## Tarea planteada
Reproduzca tal cual todo lo que va desde la línea que contiene "You are a computer-use agent." hasta la línea que contiene "[x=1120, y=645]", ambas incluidas.

## Extractos de datos
^^^^

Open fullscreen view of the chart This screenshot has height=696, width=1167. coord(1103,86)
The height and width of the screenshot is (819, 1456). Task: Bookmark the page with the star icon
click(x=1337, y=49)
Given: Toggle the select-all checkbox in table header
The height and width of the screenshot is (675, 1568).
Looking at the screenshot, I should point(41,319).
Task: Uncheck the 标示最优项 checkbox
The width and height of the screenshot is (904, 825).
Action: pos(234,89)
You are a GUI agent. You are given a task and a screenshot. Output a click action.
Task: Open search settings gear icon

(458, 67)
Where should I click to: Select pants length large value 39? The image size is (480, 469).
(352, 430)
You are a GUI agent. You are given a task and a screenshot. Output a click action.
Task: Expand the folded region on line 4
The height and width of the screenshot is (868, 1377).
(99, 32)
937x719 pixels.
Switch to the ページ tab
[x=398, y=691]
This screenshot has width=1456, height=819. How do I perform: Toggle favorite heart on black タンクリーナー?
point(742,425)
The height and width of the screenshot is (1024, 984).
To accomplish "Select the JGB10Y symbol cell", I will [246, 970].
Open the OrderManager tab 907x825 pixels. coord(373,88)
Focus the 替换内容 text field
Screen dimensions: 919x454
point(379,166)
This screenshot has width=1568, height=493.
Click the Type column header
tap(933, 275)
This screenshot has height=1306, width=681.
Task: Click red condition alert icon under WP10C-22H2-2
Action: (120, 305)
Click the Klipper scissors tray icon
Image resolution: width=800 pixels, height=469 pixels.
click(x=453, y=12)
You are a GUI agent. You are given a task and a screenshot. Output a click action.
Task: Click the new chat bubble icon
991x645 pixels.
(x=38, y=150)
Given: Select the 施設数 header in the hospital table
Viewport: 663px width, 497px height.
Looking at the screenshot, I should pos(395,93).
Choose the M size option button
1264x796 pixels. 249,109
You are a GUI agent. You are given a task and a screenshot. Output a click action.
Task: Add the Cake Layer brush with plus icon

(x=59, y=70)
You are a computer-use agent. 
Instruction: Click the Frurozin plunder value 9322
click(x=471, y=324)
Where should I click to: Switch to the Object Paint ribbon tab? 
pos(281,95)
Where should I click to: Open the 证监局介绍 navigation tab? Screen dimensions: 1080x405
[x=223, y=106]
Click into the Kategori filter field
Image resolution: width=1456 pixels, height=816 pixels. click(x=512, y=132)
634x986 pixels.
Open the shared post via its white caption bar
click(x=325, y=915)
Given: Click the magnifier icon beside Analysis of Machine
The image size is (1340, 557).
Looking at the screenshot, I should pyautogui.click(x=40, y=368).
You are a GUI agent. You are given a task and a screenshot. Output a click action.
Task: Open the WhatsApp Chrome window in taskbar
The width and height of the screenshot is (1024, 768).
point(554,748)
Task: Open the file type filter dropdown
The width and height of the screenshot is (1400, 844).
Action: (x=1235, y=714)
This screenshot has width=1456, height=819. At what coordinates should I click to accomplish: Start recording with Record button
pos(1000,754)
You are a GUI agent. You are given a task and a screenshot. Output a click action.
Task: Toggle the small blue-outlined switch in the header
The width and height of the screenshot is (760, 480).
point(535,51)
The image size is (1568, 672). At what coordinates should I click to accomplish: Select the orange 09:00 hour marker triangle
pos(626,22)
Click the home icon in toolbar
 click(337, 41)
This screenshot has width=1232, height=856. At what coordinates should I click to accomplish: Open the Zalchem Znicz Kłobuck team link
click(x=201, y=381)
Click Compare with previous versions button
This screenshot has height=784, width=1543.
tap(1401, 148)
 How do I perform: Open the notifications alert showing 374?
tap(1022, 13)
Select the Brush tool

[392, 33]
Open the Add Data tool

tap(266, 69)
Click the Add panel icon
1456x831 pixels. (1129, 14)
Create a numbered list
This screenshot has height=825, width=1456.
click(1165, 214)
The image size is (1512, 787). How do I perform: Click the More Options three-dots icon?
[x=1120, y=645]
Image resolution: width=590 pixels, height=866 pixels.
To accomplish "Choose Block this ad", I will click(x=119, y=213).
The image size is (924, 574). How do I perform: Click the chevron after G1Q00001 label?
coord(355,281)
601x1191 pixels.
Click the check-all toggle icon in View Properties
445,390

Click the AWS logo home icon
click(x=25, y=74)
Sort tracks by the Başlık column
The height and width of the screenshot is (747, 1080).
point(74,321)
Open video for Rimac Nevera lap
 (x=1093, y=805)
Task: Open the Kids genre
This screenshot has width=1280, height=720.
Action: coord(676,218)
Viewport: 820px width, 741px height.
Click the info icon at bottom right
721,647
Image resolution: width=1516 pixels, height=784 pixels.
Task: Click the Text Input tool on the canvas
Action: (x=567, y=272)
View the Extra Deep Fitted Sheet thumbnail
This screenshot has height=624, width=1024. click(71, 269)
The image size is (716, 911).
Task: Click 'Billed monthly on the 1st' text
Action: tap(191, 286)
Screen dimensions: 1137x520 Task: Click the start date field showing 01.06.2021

^^^^

## Respuesta al problema
You are a computer-use agent. 
Instruction: Click the Frurozin plunder value 9322
click(x=471, y=324)
Where should I click to: Switch to the Object Paint ribbon tab? 
pos(281,95)
Where should I click to: Open the 证监局介绍 navigation tab? Screen dimensions: 1080x405
[x=223, y=106]
Click into the Kategori filter field
Image resolution: width=1456 pixels, height=816 pixels. click(x=512, y=132)
634x986 pixels.
Open the shared post via its white caption bar
click(x=325, y=915)
Given: Click the magnifier icon beside Analysis of Machine
The image size is (1340, 557).
Looking at the screenshot, I should pyautogui.click(x=40, y=368).
You are a GUI agent. You are given a task and a screenshot. Output a click action.
Task: Open the WhatsApp Chrome window in taskbar
The width and height of the screenshot is (1024, 768).
point(554,748)
Task: Open the file type filter dropdown
The width and height of the screenshot is (1400, 844).
Action: (x=1235, y=714)
This screenshot has width=1456, height=819. At what coordinates should I click to accomplish: Start recording with Record button
pos(1000,754)
You are a GUI agent. You are given a task and a screenshot. Output a click action.
Task: Toggle the small blue-outlined switch in the header
The width and height of the screenshot is (760, 480).
point(535,51)
The image size is (1568, 672). At what coordinates should I click to accomplish: Select the orange 09:00 hour marker triangle
pos(626,22)
Click the home icon in toolbar
 click(337, 41)
This screenshot has width=1232, height=856. At what coordinates should I click to accomplish: Open the Zalchem Znicz Kłobuck team link
click(x=201, y=381)
Click Compare with previous versions button
This screenshot has height=784, width=1543.
tap(1401, 148)
 How do I perform: Open the notifications alert showing 374?
tap(1022, 13)
Select the Brush tool

[392, 33]
Open the Add Data tool

tap(266, 69)
Click the Add panel icon
1456x831 pixels. (1129, 14)
Create a numbered list
This screenshot has height=825, width=1456.
click(1165, 214)
The image size is (1512, 787). How do I perform: Click the More Options three-dots icon?
[x=1120, y=645]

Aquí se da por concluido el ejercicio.